(Excerpts from a dataset)
□ □ □
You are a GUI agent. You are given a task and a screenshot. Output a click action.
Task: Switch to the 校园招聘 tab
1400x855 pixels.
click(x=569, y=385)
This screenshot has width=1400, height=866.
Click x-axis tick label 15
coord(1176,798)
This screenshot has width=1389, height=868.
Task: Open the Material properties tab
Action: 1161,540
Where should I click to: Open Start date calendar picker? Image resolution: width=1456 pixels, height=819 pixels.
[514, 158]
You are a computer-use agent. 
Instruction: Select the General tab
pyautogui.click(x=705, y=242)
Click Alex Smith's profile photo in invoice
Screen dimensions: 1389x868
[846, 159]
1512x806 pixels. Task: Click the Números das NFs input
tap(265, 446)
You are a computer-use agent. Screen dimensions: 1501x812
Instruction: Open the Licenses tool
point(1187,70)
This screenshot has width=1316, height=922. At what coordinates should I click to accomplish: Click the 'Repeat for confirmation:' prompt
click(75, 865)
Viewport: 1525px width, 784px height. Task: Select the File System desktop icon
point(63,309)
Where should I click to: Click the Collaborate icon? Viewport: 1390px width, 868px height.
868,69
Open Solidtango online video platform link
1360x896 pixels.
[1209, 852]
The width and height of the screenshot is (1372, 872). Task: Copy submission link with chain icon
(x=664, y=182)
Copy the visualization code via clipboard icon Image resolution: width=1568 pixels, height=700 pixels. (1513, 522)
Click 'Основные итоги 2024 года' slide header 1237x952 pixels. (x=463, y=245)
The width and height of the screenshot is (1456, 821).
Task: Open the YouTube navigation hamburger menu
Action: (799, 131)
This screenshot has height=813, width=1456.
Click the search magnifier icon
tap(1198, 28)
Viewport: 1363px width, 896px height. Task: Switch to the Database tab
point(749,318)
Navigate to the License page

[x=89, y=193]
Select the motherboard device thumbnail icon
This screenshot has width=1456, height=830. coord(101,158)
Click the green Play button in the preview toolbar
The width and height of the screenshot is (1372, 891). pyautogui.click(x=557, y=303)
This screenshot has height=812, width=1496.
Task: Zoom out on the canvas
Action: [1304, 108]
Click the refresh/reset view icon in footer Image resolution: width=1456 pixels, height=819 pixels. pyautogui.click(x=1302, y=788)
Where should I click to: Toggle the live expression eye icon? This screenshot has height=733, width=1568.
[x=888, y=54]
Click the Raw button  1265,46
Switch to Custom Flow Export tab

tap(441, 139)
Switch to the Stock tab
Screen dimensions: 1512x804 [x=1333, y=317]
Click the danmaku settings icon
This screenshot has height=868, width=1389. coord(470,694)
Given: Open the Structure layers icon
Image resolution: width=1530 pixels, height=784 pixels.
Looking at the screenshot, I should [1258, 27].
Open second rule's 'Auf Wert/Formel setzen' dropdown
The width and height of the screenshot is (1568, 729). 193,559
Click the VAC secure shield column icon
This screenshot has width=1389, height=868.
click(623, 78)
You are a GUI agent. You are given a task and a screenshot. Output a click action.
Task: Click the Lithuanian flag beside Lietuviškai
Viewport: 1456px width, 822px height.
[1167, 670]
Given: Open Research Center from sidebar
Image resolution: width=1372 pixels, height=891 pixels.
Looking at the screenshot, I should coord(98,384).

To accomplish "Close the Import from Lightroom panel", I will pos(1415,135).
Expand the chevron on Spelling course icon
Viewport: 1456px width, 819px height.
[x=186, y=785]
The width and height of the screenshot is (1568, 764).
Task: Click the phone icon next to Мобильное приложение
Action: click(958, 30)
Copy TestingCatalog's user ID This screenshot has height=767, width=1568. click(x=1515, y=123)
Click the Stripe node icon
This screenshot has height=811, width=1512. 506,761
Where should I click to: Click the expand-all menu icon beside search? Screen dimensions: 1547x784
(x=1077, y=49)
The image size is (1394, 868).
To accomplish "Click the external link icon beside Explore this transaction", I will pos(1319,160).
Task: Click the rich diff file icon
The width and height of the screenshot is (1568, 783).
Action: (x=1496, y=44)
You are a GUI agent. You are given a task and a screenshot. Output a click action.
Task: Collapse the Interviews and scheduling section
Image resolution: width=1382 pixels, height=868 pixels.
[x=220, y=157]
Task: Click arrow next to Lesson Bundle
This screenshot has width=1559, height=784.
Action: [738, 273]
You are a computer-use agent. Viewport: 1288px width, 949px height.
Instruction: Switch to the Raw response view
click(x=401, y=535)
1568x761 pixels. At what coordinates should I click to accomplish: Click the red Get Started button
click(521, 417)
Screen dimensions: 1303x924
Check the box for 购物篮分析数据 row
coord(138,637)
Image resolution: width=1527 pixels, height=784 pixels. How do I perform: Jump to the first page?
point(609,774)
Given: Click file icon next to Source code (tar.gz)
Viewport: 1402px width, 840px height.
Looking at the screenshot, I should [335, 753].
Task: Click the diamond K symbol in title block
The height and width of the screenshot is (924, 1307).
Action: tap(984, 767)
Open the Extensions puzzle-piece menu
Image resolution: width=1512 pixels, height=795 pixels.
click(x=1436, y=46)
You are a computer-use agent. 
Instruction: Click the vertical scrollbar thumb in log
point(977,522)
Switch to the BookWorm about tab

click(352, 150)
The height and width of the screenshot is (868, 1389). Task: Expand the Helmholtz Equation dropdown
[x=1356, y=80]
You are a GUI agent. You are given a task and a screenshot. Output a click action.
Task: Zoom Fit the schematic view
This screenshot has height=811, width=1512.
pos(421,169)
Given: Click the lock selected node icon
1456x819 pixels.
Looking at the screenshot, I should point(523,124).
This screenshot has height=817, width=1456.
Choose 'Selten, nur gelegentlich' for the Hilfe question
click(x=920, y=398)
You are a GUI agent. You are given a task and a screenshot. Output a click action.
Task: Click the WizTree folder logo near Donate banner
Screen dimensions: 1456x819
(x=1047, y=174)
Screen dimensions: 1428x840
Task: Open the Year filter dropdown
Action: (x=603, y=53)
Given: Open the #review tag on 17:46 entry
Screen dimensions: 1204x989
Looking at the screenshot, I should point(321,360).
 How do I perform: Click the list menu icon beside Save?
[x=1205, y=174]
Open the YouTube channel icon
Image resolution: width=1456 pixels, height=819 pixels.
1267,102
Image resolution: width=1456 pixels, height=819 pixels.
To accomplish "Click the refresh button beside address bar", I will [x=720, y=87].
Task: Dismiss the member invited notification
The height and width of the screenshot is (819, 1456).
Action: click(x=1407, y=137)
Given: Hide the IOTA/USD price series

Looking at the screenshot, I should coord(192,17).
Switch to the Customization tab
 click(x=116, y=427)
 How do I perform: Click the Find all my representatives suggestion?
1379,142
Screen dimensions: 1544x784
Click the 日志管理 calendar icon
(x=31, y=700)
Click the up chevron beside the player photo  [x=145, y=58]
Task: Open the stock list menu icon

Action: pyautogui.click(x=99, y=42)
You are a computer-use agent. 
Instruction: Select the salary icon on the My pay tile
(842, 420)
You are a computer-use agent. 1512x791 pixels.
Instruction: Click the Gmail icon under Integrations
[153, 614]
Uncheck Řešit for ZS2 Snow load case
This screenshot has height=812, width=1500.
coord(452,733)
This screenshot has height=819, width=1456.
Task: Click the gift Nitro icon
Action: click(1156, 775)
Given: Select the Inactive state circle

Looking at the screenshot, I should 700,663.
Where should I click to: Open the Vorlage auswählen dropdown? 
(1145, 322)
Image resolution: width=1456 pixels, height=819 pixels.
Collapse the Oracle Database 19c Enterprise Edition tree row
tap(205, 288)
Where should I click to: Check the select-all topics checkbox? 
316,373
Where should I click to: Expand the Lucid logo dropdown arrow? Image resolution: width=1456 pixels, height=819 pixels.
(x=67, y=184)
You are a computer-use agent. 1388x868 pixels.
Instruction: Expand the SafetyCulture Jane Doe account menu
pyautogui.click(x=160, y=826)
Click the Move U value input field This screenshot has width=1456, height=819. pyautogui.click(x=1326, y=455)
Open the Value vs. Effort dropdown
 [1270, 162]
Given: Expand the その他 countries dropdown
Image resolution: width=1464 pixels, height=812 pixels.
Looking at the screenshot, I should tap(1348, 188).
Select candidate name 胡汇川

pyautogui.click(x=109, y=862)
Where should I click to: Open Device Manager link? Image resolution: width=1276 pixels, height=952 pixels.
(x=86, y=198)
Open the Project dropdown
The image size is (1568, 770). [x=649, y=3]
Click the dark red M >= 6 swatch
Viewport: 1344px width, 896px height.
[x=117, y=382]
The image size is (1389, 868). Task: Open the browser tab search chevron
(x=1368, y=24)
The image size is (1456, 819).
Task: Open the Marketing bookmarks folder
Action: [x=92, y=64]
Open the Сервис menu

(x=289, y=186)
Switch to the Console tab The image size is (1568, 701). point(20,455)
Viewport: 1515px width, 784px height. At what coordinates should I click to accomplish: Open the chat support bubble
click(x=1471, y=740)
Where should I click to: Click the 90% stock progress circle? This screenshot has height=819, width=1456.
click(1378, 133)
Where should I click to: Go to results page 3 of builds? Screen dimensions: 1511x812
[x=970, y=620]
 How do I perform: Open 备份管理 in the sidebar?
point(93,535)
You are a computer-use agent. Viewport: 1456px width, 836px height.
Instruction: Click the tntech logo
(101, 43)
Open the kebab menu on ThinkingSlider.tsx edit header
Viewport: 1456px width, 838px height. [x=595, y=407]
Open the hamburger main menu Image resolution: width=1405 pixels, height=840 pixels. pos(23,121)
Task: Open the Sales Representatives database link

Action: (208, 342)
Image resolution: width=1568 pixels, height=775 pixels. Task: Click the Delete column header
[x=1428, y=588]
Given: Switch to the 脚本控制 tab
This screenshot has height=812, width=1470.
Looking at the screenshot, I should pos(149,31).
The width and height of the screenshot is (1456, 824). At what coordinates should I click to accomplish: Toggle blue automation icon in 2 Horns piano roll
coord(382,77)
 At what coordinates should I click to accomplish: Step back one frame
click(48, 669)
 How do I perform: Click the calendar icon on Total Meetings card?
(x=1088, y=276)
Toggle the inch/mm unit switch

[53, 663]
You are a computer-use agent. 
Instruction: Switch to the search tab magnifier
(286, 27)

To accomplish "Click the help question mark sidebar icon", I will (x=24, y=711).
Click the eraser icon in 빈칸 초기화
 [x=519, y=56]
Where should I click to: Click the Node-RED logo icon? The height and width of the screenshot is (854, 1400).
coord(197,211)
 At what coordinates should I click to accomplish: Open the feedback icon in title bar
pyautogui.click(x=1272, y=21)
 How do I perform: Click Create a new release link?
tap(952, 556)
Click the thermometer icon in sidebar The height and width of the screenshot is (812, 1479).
□ □ □
> **WHAT THE EXERCISE ASKS**
Only the lines that contain the string "will" are to be copied from the records.

> **ANSWER SPACE**
To accomplish "Close the Import from Lightroom panel", I will pos(1415,135).
To accomplish "Click the external link icon beside Explore this transaction", I will pos(1319,160).
To accomplish "Click the refresh button beside address bar", I will [x=720, y=87].
To accomplish "Click the help question mark sidebar icon", I will (x=24, y=711).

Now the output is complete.